Mask-fishing epidemic sparks campus-wide protests

Kieran Calderwood, Contributing Writer

It turns out the girl sitting next to me in Econ 101 has two noses.

Yup, I’ve had a crush on her for the past year and just found this out. This whole time I’ve been looking at those beautiful green eyes thinking she was the most irresistible thing on campus. I saw her without a mask for the first time in class this past Monday expecting my dreams to come to life, but instead my jaw dropped, and not in a good way. I’m just another victim of the halo effect. Her eyes are gorgeous, so why wouldn’t the rest of her face be gorgeous too? 

According to Google, “Mask-fishing is another form of catfishing. It’s when you look better wearing a mask than you would without it.” 

It turns out that I’m not the only one who has been mask-fished. This past week, a group of good-looking students banded together in efforts to get mask guidelines reinstated on campus, as they’ve grown tired of the ugly faces in their classes.
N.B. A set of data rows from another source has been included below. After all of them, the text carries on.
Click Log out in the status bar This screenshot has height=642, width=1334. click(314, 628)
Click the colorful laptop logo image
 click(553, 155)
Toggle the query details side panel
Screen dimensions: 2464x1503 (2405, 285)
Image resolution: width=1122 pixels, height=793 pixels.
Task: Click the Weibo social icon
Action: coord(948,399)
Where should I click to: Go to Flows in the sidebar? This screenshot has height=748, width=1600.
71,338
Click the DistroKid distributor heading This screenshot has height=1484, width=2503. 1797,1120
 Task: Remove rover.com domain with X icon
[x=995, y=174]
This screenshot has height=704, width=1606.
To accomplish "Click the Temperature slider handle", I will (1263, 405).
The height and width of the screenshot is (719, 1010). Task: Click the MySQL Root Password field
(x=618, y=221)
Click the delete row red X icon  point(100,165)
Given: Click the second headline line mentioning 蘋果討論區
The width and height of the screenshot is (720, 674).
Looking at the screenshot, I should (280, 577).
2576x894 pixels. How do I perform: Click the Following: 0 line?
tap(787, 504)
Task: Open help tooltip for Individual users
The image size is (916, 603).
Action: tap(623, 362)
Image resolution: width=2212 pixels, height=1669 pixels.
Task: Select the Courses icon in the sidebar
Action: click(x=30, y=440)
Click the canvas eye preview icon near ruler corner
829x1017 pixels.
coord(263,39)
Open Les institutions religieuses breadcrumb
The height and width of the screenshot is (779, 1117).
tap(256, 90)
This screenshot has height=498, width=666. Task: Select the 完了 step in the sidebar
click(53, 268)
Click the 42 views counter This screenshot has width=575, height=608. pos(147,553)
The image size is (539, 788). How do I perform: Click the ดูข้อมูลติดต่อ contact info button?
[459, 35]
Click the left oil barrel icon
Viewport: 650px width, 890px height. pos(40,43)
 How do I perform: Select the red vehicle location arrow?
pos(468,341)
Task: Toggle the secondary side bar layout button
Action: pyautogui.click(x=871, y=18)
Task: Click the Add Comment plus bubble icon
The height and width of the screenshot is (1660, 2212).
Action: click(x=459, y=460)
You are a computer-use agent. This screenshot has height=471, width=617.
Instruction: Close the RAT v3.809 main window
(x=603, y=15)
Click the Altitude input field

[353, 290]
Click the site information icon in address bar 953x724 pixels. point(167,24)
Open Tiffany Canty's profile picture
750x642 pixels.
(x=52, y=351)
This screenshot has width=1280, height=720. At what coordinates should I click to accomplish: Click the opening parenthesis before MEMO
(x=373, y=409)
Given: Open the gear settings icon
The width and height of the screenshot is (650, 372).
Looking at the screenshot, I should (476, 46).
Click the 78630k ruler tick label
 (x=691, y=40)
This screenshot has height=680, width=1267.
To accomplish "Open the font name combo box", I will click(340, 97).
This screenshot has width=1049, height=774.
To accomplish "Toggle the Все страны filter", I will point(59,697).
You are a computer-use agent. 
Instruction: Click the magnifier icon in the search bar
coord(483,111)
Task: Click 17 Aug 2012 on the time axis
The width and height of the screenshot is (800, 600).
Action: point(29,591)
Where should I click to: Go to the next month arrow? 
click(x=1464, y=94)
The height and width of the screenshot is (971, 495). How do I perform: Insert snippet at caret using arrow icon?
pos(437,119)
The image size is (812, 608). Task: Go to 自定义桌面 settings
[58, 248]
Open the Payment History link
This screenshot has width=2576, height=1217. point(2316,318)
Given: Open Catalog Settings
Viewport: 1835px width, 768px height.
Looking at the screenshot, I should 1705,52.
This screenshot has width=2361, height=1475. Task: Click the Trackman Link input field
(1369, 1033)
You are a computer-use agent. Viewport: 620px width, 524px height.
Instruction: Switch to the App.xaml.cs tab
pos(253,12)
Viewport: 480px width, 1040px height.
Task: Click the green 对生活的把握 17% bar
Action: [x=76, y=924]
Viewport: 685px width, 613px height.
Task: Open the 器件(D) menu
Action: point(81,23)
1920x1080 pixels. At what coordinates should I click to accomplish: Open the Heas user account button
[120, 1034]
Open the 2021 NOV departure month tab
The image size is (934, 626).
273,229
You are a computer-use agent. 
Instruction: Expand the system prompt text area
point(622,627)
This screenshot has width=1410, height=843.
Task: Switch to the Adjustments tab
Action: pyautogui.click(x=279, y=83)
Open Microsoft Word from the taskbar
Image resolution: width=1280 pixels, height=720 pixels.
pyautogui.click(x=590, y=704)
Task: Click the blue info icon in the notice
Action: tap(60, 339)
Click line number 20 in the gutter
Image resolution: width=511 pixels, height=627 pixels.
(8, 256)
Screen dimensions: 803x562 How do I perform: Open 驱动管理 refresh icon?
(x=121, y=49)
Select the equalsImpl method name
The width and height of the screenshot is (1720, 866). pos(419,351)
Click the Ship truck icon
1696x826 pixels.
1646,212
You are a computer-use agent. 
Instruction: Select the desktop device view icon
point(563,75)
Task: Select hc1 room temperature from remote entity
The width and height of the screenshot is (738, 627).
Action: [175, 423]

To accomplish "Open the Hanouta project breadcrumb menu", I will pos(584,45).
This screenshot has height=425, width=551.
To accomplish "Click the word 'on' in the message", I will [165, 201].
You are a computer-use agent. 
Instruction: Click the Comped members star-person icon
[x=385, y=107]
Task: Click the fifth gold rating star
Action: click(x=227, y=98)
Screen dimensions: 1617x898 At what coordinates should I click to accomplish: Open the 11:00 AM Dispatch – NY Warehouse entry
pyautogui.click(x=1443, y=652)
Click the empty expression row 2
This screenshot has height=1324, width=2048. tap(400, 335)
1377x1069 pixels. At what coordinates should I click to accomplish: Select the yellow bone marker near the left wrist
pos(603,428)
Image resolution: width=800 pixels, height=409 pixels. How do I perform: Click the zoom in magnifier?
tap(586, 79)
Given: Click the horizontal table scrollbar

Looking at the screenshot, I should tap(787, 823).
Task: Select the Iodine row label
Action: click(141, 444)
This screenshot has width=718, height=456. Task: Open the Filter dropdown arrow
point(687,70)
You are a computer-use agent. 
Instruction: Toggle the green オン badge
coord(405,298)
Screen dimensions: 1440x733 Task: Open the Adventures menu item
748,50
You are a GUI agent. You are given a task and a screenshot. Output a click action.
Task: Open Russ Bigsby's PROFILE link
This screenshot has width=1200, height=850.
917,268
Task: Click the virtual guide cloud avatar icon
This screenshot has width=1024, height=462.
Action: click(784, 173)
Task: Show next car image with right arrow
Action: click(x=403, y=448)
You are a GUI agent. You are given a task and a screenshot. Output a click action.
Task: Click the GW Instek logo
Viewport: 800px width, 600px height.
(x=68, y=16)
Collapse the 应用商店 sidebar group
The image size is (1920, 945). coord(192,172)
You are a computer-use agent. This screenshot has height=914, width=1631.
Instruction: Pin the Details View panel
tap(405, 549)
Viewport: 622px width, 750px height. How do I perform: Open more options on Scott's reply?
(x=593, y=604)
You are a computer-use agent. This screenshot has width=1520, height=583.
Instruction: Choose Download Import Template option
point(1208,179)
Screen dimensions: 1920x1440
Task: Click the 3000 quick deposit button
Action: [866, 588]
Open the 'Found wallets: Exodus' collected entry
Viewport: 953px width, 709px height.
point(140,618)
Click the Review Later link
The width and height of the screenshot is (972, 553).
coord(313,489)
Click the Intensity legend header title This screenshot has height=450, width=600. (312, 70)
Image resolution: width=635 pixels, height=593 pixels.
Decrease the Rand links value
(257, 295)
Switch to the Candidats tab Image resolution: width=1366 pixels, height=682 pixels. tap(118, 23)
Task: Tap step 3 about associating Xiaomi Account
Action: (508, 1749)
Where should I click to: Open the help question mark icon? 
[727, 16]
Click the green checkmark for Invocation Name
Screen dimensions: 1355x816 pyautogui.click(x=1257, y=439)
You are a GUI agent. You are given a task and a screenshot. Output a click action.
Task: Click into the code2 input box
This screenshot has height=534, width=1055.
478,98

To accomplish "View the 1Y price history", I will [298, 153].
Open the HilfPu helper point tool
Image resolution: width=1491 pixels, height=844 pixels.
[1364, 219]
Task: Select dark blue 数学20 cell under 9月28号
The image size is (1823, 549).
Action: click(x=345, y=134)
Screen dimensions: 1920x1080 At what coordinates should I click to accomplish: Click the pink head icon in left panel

The group, known as Alpha Delta Omicron, have been leaving masks across campus in efforts to cover up the ugliness. 

As tensions on campus rise inexorably, the words “MASK UP OR PACK UP” can be found written in chalk on the Malesardi Quad. It’s strange that this has become an issue here at the University, seeing as we’re home to the “third-hottest student body in the nation” (MyPlan.com, College Rankings), although to be fair, back in 2020 we were ranked second, so it seems our beauty is dwindling and the nation has noticed.

We tried to get an interview with University President Johnny Bravo to ask what he plans to do to ease students’ frustration, but his assistant informed us he was booked solid through May of 2035. Later that day, however, the 6’7” University president was seen repeatedly attempting—and failing—to touch the rim of a basketball hoop. Clearly, Mr. Bravo has more free time than he claims.

In a recent interview, one of the ADO students—who wore a full-face mask the entire time, thus maintaining anonymity—said, “We’ve been hoodwinked, bamboozled, led astray, and flat-out deceived! Johnny Bravo, we demand that you cover up the hideous atrocity you call your students,” and promptly burst into tears. Looking at their beautiful green eyes I got flashbacks of my former crush and I had to cut the interview short, just like this satire piece.